OBIETTIVO 1 -> Secondo il testo su Bruno Fernandes, fino a quando il giocatore resta legato allo United?
OBIETTIVO 2 -> Riscrivi il tratto del testo su Bruno Fernandes che va da "Nel colloquio con" fino a "e simboli tecnici.", sostituendo "Canal 11" con "Sport TV".

TESTO FORNITO ->
━━━━━━━━━━━━━━━━━━━━━━━━━━━━━━

Il quadro, a distanza di mesi, acquista una nitidezza che allora mancava. Già a inizio giugno 2025, tra Nations League e mercato, il capitano dei Red Devils aveva reso pubblico il corteggiamento saudita e la decisione di restare. Non per mancanza di tentazioni – l’assegno dell’Al‑Hilal era di quelli che cambiano una carriera – ma per una combinazione di fattori: motivazioni sportive («restare al livello più alto»), famiglia, e una richiesta precisa del suo allenatore, Rúben Amorim, insediato a Manchester da pochi mesi. Le cifre sono state confermate da più fonti internazionali e dall’Associated Press: proposta da circa £100 milioni per il cartellino e stipendio nell’ordine di £700.000 settimanali, un totale potenziale da capogiro.
Fernandes ha sempre scandito un concetto chiave: «Se lo United avesse ritenuto fosse arrivato il momento di vendermi, lo avrei accettato». Nel racconto del portoghese, invece, le conversazioni estive lo hanno portato a percepire un’ambiguità: non l’imposizione della cessione, ma la disponibilità a procedere se fosse stato lui ad aprire lo spiraglio. Un non detto che, per chi indossa la fascia, pesa più di una sentenza.
Nel colloquio con Canal 11, Bruno usa un’espressione che fotografa l’irritazione: alla “gerarchia” sarebbe mancato il “coraggio” – parola dura – di prendere una posizione netta. Restare oppure vendere: chiedeva chiarezza. Da qui il senso di ferita. Non indica dirigenti in particolare, ma il riferimento alla “catena di comando” arriva nel pieno della rifondazione targata INEOS, con Sir Jim Ratcliffe azionista e un management strutturato su Omar Berrada (CEO) e Dan Ashworth (football director). È il gruppo chiamato a disegnare lo United del futuro: la fotografia del potere è cambiata tra 2024 e 2025, e non è un dettaglio quando si parla di scelte strategiche e simboli tecnici.
Dal punto di vista formale, poco è cambiato: Bruno Fernandes resta legato allo United fino all’estate 2027 (con opzione per un altro anno), rinnovo firmato nell’agosto 2024. Dunque un leader riconosciuto anche nei documenti, oltre che in campo. Ma il punto non è la carta: è la percezione. Da una parte il club che, ufficialmente, lo considera centrale; dall’altra un capitano che chiede una parola definitiva quando attorno si intrecciano offerte e valutazioni economiche. È qui che lo sfogo in tv trova la sua ragione.

━━━━━━━━━━━━━━━━━━━━━━━━━━━━━━

INFORMAZIONI ESTRATTE ->
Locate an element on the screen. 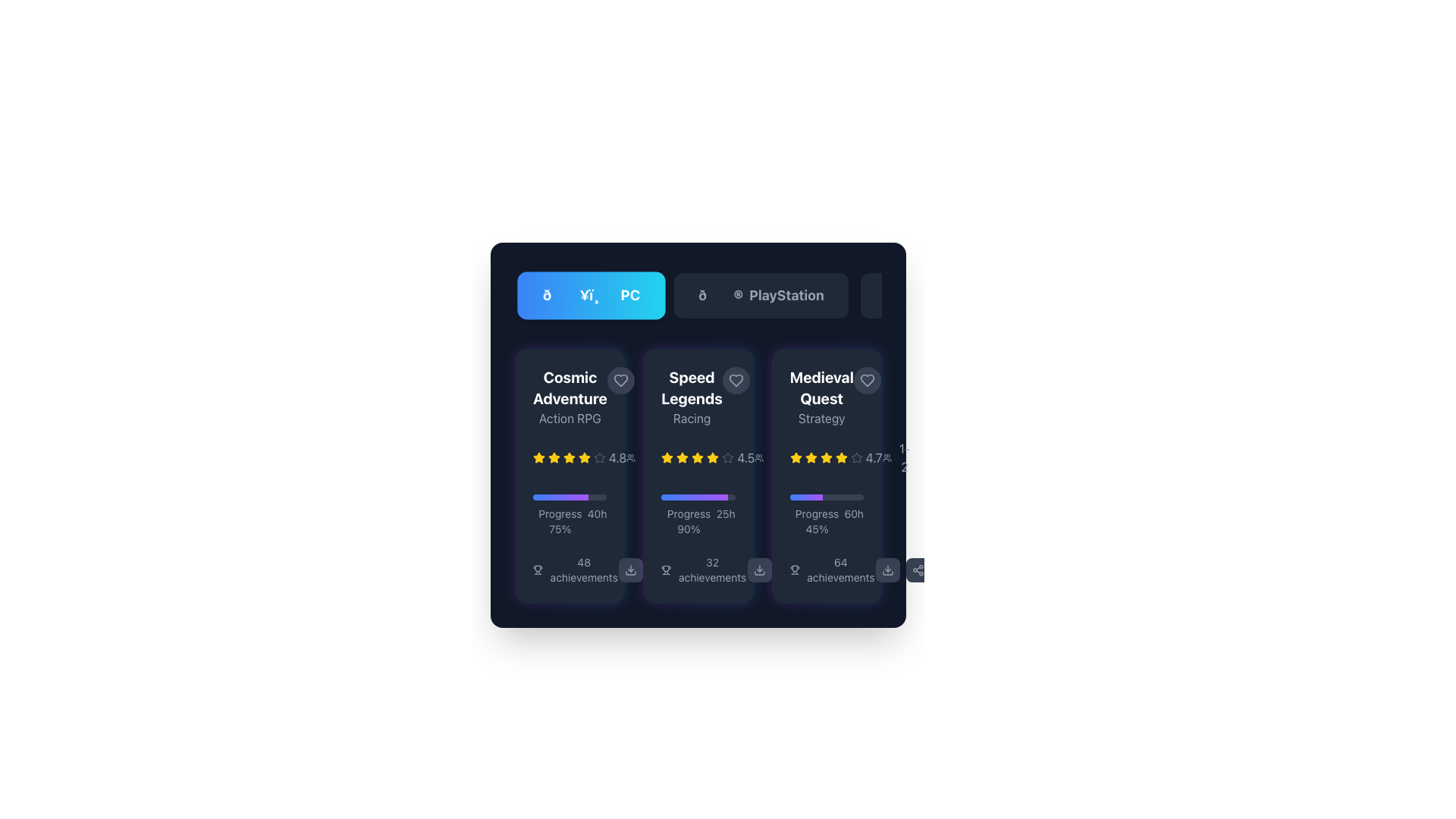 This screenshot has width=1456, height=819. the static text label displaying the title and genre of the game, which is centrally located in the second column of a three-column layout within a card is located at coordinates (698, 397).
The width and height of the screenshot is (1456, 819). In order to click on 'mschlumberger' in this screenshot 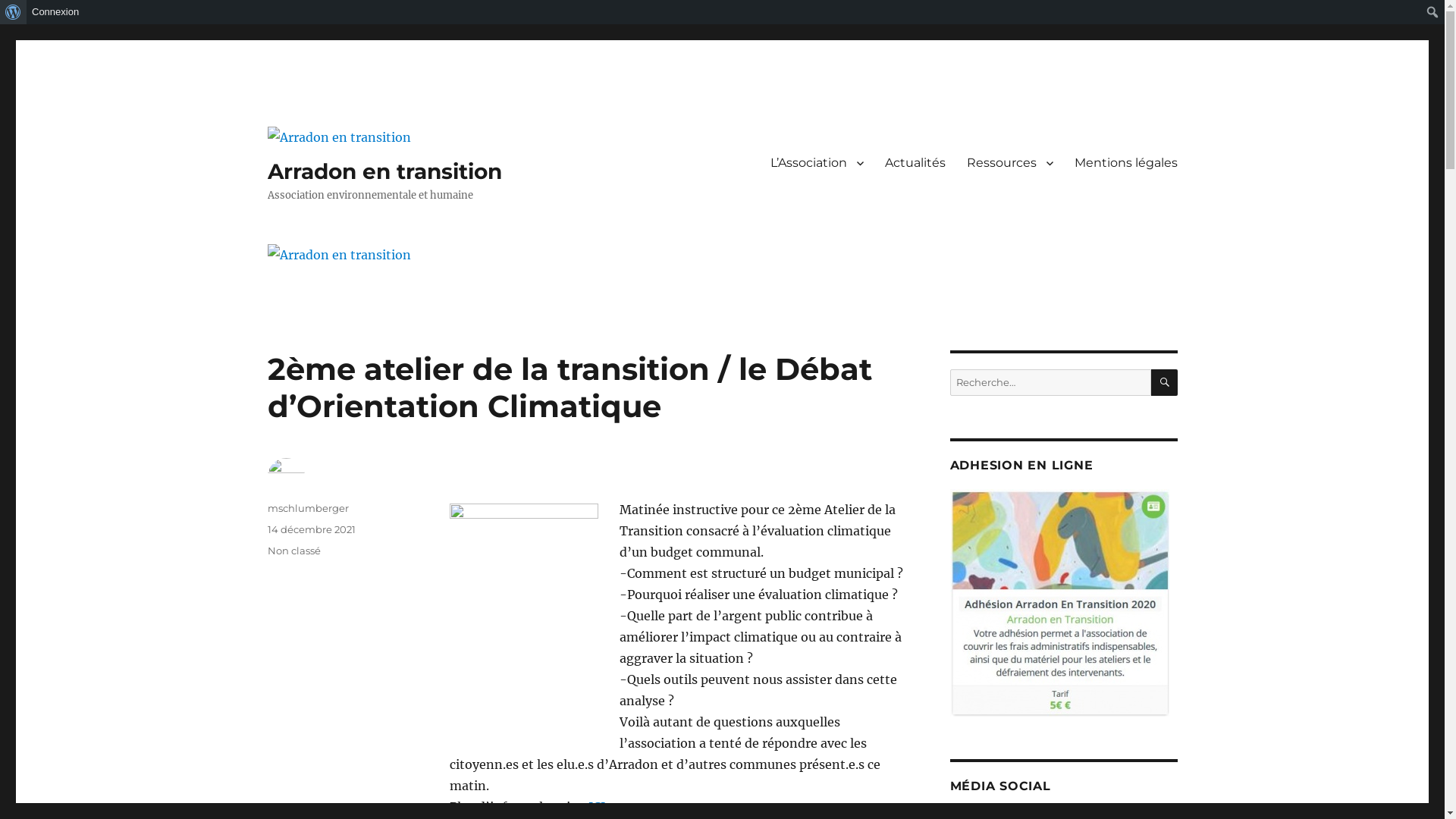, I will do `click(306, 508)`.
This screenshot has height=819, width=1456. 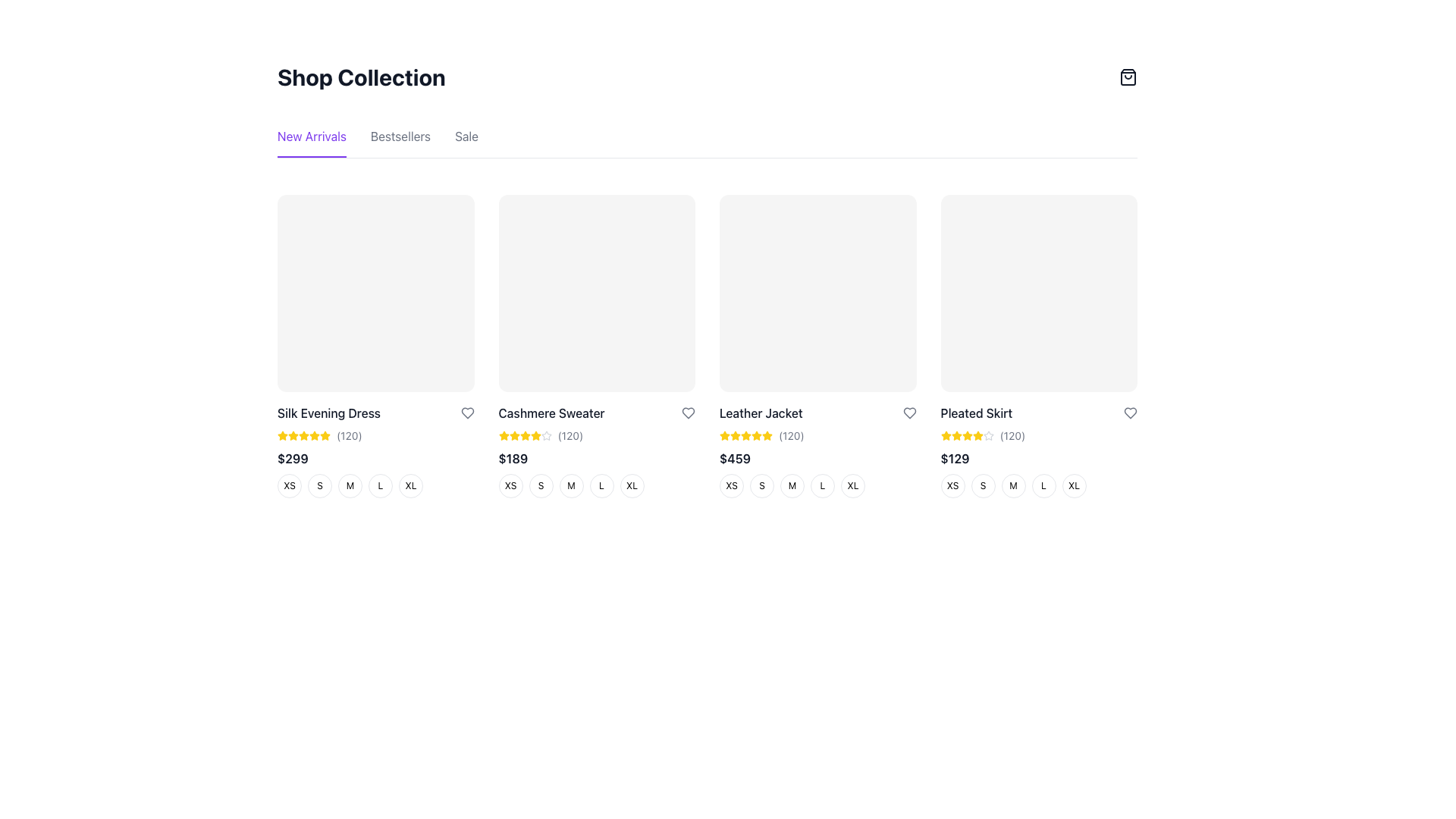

━━━━━━━━━━━━━━━━━━━━━━━━━━━━━━

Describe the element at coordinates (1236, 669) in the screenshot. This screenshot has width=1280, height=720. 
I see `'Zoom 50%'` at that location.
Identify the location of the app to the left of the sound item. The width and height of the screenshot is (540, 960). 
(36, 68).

━━━━━━━━━━━━━━━━━━━━━━━━━━━━━━

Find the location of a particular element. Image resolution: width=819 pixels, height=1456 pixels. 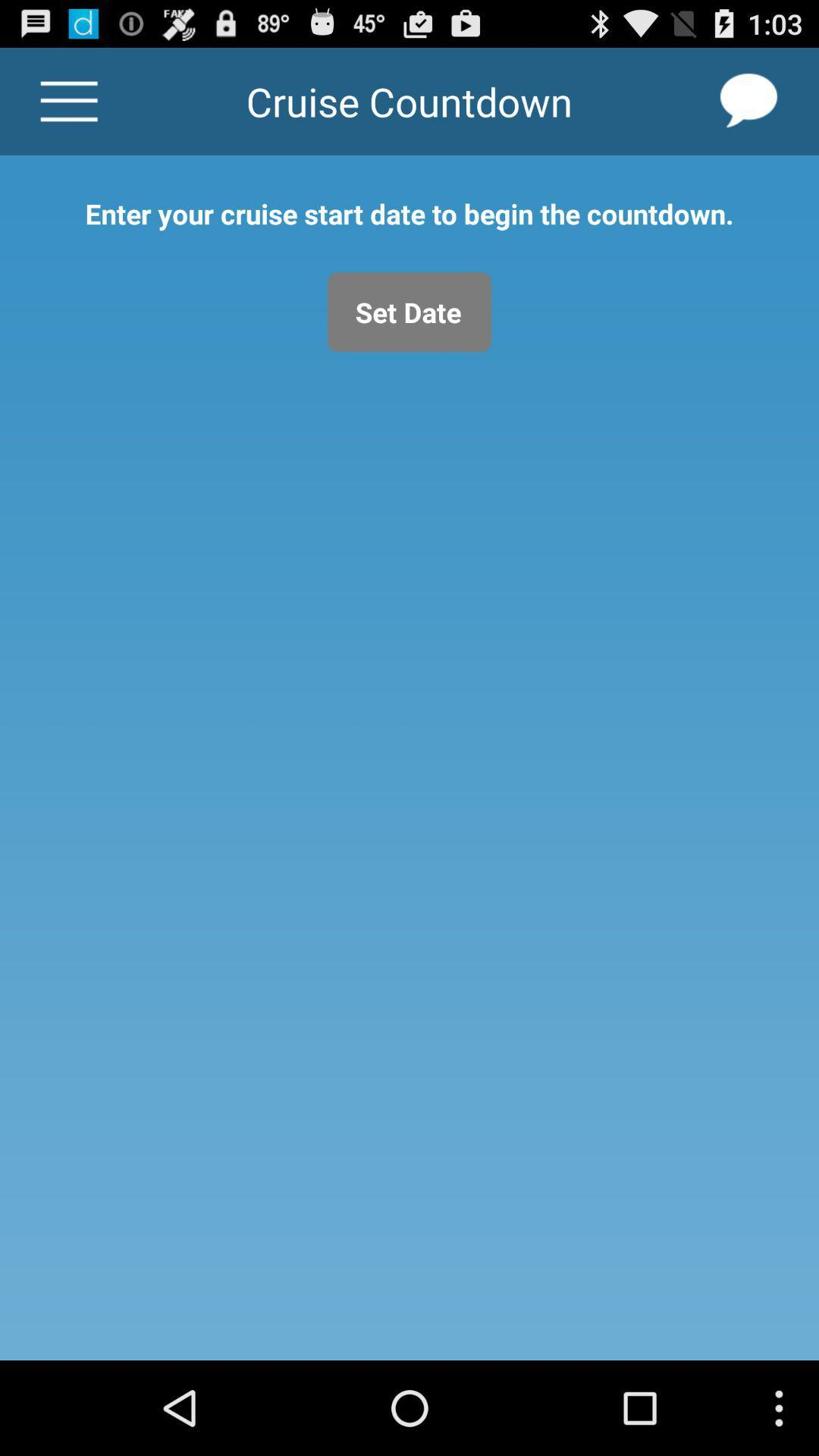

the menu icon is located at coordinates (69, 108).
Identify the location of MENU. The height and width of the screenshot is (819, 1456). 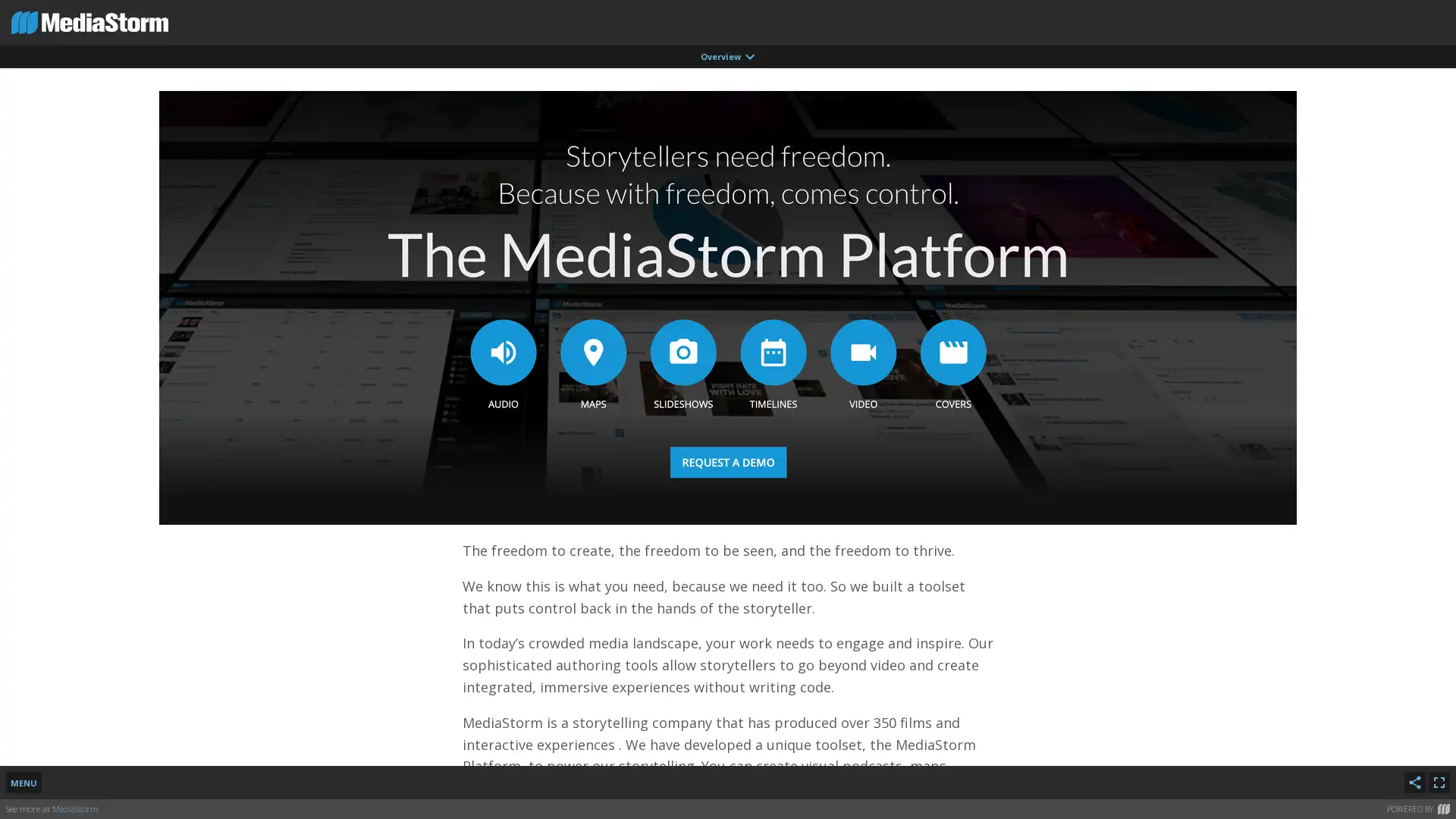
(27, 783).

━━━━━━━━━━━━━━━━━━━━━━━━━━━━━━

RISULTATO CORRETTO 1 -> Fino all'estate 2027, con opzione per un altro anno.

RISULTATO CORRETTO 2 ->
Nel colloquio con Sport TV, Bruno usa un’espressione che fotografa l’irritazione: alla “gerarchia” sarebbe mancato il “coraggio” – parola dura – di prendere una posizione netta. Restare oppure vendere: chiedeva chiarezza. Da qui il senso di ferita. Non indica dirigenti in particolare, ma il riferimento alla “catena di comando” arriva nel pieno della rifondazione targata INEOS, con Sir Jim Ratcliffe azionista e un management strutturato su Omar Berrada (CEO) e Dan Ashworth (football director). È il gruppo chiamato a disegnare lo United del futuro: la fotografia del potere è cambiata tra 2024 e 2025, e non è un dettaglio quando si parla di scelte strategiche e simboli tecnici.